The past decade has witnessed an unprecedented surge in clinical research into purified cannabinoids like CBD for therapeutic use (Liu et al., 2021; Johansson et al., 2025). This research operates within a paradigm of strict control, using standardized compounds and precise doses (Cross and Cock, 2020; Hossain and Chae, 2024). However, this controlled model is a world apart from the unregulated reality of global cannabis consumption (Goodman et al., 2020; Wanke et al., 2022). Nowhere is this disconnect more hazardous than in prohibited markets like India, where consumers rely on traditional, unrefined products like Ganja and Charas, and face routine product variability, adulteration, and “dosing chaos” (Shrinet, 2022; Chithra et al., 2023).

This perspective is informed by over 13 years of firsthand experience within India’s illicit cannabis ecosystem; a unique vantage point that bridges scientific rigor with user-level reality. It argues that the illicit market is not an outlier but a critical case study exposing a severe toxicological data gap. The primary risks for millions of users stem not from cannabinoids themselves, but from the uncontrolled context of production and consumption, which renders safety data from clinical trials largely irrelevant. To bridge this gap, this article calls for: (1) regulating cannabis to ensure quality and reduce stigma; (2) studying user-reported psychoactive effects like cognitive enhancement; (3) systematically analyzing the illicit supply; and (4) providing harm reduction guidance where prohibition persists.

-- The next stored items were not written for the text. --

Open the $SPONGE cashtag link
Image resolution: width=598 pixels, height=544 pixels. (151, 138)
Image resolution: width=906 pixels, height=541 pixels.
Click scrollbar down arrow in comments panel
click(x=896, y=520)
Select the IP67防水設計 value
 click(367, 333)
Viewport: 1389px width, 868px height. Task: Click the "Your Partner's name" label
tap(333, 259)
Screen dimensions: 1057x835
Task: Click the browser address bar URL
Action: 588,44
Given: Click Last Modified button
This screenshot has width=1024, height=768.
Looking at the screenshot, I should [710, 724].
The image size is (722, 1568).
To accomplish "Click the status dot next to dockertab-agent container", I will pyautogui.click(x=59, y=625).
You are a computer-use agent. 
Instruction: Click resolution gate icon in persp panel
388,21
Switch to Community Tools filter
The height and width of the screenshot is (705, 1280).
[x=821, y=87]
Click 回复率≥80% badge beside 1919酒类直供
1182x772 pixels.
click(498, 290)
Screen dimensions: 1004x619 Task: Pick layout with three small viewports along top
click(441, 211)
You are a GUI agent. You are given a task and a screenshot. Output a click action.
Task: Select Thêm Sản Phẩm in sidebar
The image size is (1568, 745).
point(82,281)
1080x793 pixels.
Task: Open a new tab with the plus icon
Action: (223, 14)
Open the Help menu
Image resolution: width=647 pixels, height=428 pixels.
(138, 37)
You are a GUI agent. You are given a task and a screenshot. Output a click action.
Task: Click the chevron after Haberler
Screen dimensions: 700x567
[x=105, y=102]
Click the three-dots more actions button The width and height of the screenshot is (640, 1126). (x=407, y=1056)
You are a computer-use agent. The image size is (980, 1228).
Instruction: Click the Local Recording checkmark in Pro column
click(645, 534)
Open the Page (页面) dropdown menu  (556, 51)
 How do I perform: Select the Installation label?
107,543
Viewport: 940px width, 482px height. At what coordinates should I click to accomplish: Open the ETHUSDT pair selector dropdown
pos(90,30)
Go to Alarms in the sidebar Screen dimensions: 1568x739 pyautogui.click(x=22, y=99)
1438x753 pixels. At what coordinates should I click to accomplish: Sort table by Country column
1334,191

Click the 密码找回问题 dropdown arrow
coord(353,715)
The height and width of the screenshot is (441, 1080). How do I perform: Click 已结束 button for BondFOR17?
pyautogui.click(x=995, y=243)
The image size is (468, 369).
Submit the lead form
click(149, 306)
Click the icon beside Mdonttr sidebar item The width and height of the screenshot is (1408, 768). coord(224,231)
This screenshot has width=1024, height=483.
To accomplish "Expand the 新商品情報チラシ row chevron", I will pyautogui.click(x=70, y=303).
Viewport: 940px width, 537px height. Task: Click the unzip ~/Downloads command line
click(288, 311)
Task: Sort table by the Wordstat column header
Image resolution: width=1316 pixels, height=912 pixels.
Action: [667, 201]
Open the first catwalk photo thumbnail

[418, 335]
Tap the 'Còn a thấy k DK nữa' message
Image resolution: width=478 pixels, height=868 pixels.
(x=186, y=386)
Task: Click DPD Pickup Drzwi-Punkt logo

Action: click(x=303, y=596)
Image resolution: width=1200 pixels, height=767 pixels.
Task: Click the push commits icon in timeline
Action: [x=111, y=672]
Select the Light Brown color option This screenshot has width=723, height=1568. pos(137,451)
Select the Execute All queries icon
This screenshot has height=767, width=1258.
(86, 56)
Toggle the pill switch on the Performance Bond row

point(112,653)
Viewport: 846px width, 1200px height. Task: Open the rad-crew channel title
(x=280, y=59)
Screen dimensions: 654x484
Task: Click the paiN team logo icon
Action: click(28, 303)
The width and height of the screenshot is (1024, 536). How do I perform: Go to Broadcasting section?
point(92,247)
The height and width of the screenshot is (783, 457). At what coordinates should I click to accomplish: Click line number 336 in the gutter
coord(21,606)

2 The illicit market as a source of uncontrolled toxicological risk and product variability

The illicit cannabis market in India should be understood not only as a legal failure but as a critical source of uncontrolled public health risk. In this environment, all standard consumer safeguards, such as quality control, standardized production, and accurate labelling are absent (Mackey and Liang, 2011). This absence creates a state of persistent product uncertainty for consumers. While clinical research deliberately controls for these variables to ensure internal validity, this very practice excludes the chaotic realities that determine the actual risks and effects for millions of users. The Indian context, where a deep-rooted cultural history of cannabis use coexists with stringent prohibition, provides a clear illustration of this disconnect. The personal observations detailed in the following sections are therefore more than anecdotes; they are direct evidence of the toxicological consequences of an unregulated market, underscoring why scientific inquiry must account for real-world use.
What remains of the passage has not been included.